Ripartizione delle spese errata, la delibera di approvazione è sempre nulla?
Avv. Alessandro Gallucci - Foro di Lecce 

Certi contrasti non finiscono fanno dei giri immensi e poi ritornano: possiamo sintetizzare così, parafrasando Venditti, la questione inerente agli errori nella ripartizione spese condominiali.

Motivo: la Seconda Sezione Civile della Suprema Corte di Cassazione, con ordinanza interlocutoria n. 24476 depositata in cancelleria il giorno 1 ottobre 2019, ha rimesso una causa al Primo Presidente per l'eventuale assegnazione alle Sezioni Unite al fine di dirimere alcuni contrasti interpretativi, uno dei quali riguardante i vizi delle delibere contenenti errori nella ripartizione delle spese condominiali (ovvero di approvazione di stati di riparto errati).

Si badi: la causa non è stata rimessa alle Sezioni Unite. Sarà il Primo Presidente a stabilirlo. È un aspetto importante, questo, perché non è vero, com'è potuto apparire dalle prime letture dei commenti, che la questione sarà risolta dalle Sezioni Unite.

È probabile che lo sia, perché, in effetti, negli ultimi anni si è riacuito un contrasto che nel 2005 sembrava essere stato tacitato dalle medesime Sezioni Unite proprio in materia di errori nella ripartizione delle spese condominiali.

Probabile, si diceva, ma non certo; infatti è il Primo Presidente a dover decidere se la questione merita un vaglio ulteriore da parte della massima espressione della Corte nomofilattica, quella che, tra le altre, ha la competenza per dirimere i contrasti interpretativi.

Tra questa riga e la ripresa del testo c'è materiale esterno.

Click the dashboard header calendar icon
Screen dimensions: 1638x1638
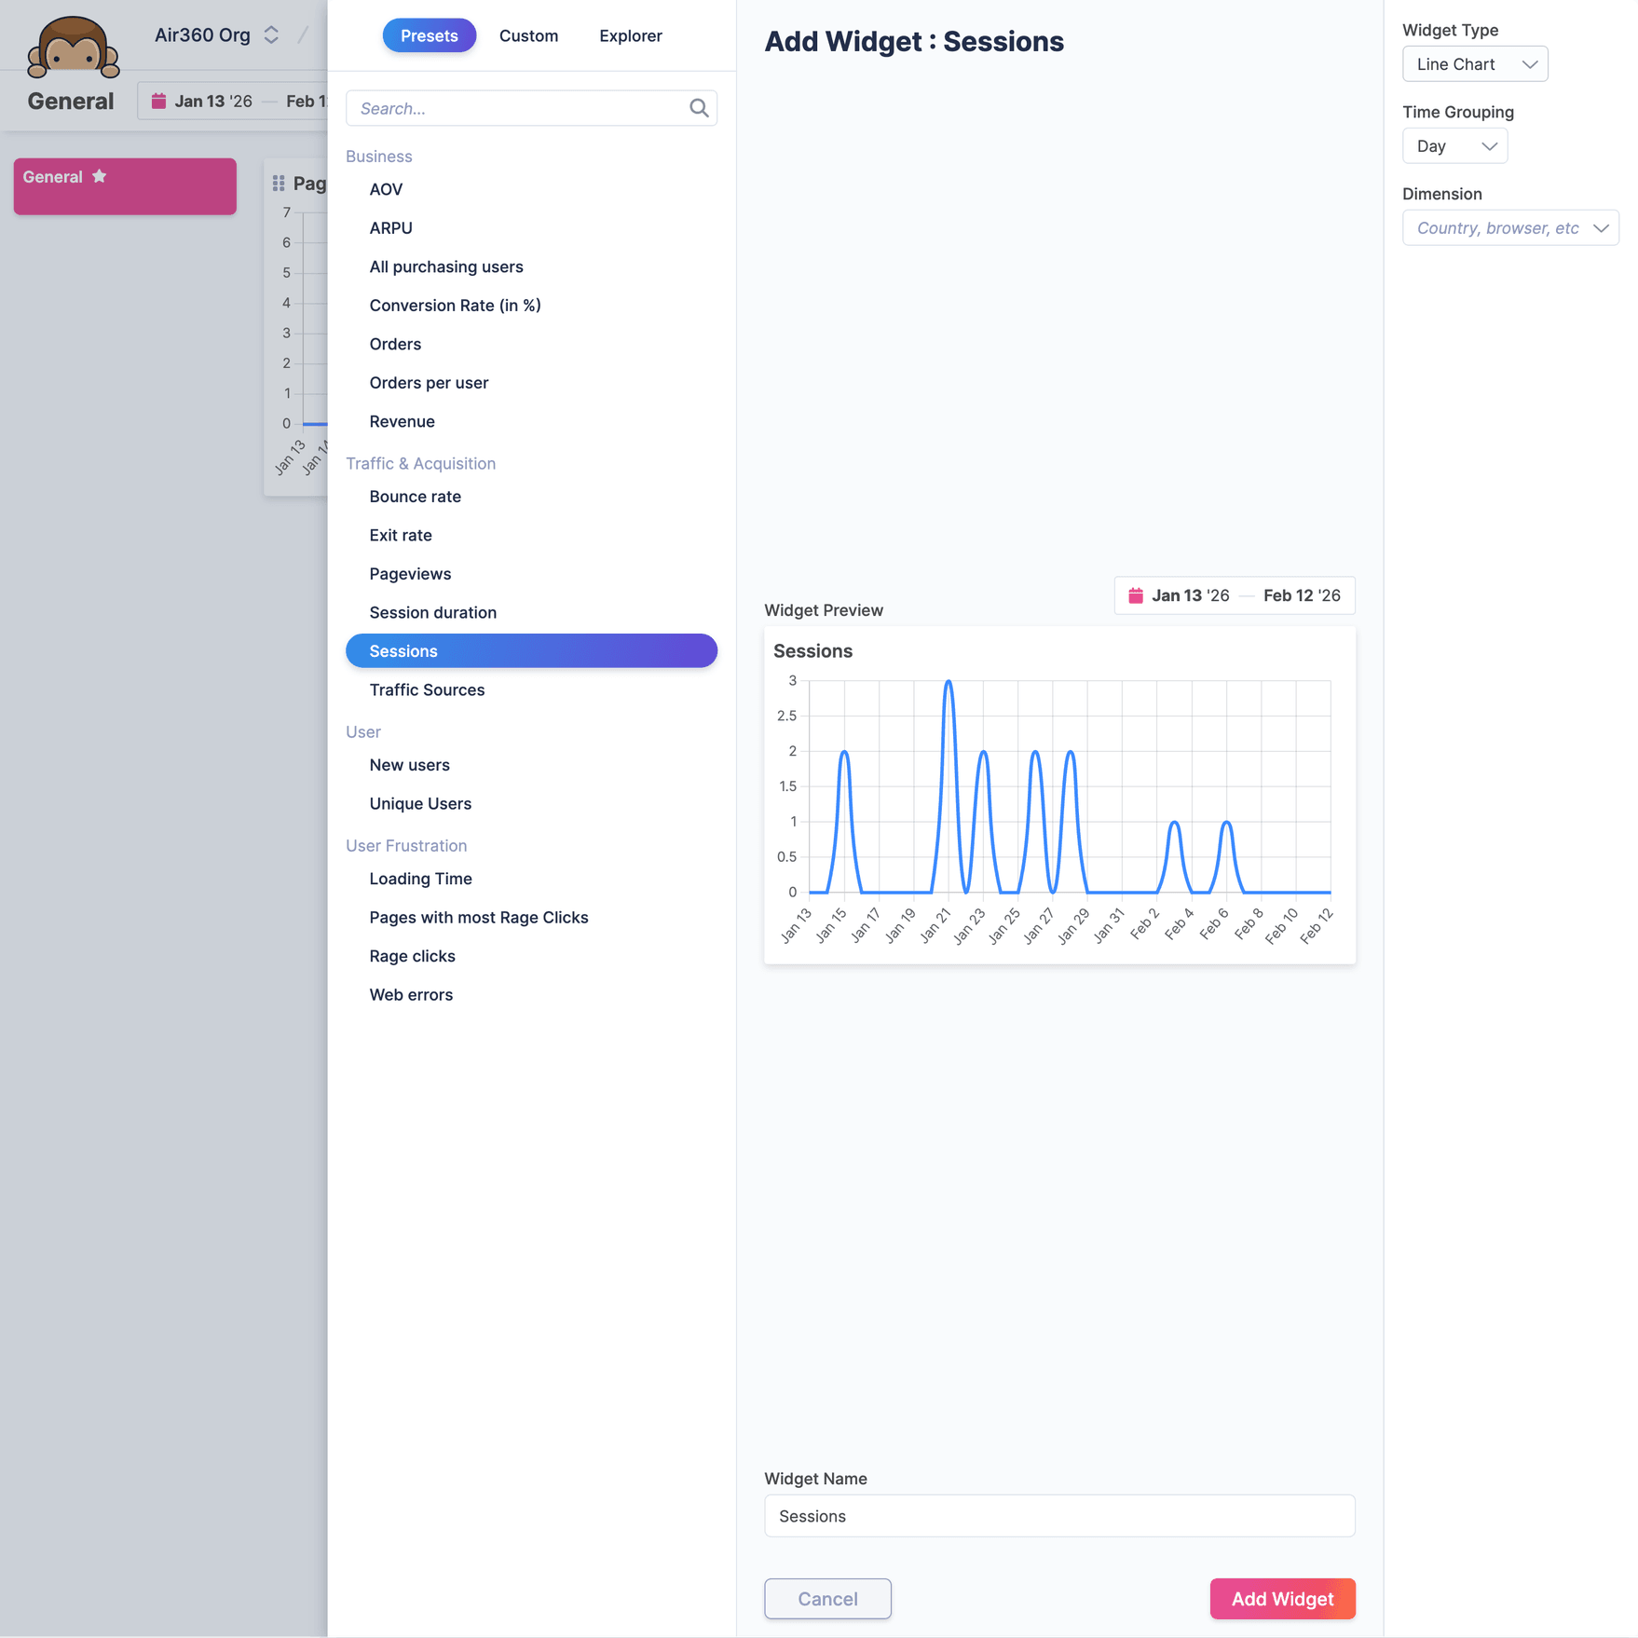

Ripartizione spese condominiali, competenze dell'assemblea

Le spese derivanti da preventivo e consuntivo di gestione devono essere ripartite tra i condòmini.

La ripartizione delle spese condominiali deve avvenire in base ai criteri stabiliti dalla legge (artt. 1123, 1124, 1126, ecc. c.c.), ovvero secondo i criteri stabiliti in apposita convenzione accettata da tutti i condòmini (leggasi regolamento condominiale contrattuale ovvero delibera adottata col consenso di tutti i condòmini).

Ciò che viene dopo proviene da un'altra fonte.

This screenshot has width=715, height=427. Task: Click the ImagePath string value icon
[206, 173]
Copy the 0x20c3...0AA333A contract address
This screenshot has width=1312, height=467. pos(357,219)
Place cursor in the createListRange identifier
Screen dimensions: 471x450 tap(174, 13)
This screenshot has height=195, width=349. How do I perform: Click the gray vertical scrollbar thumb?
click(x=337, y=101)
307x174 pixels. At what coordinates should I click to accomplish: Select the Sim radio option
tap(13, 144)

Ci sono da ripartire le spese per la manutenzione dell'ascensore? Il relativo costo deve essere suddiviso tra i condòmini ai sensi dell'art. 1124 c.c.

C'è da dividere il costo dei lavori di straordinaria manutenzione della facciata dell'edificio ? La spesa va ripartita tra tutti i condòmini in base ai millesimi di proprietà, in ragione di quanto disposto dall'art. 1123, primo comma, c.c.

Il regolamento contrattuale specifica che il compenso dell'amministratore deve essere ripartito trai condòmini in misura paritaria? L'amministratore deve disporre in conformità e l'assemblea approvare quella ripartizione.

Ripartizione spese condominiali, delibere nulle e delibere annullabili

Che cosa succede se una spesa è ripartita in maniera difforme da quanto stabilito dalla legge?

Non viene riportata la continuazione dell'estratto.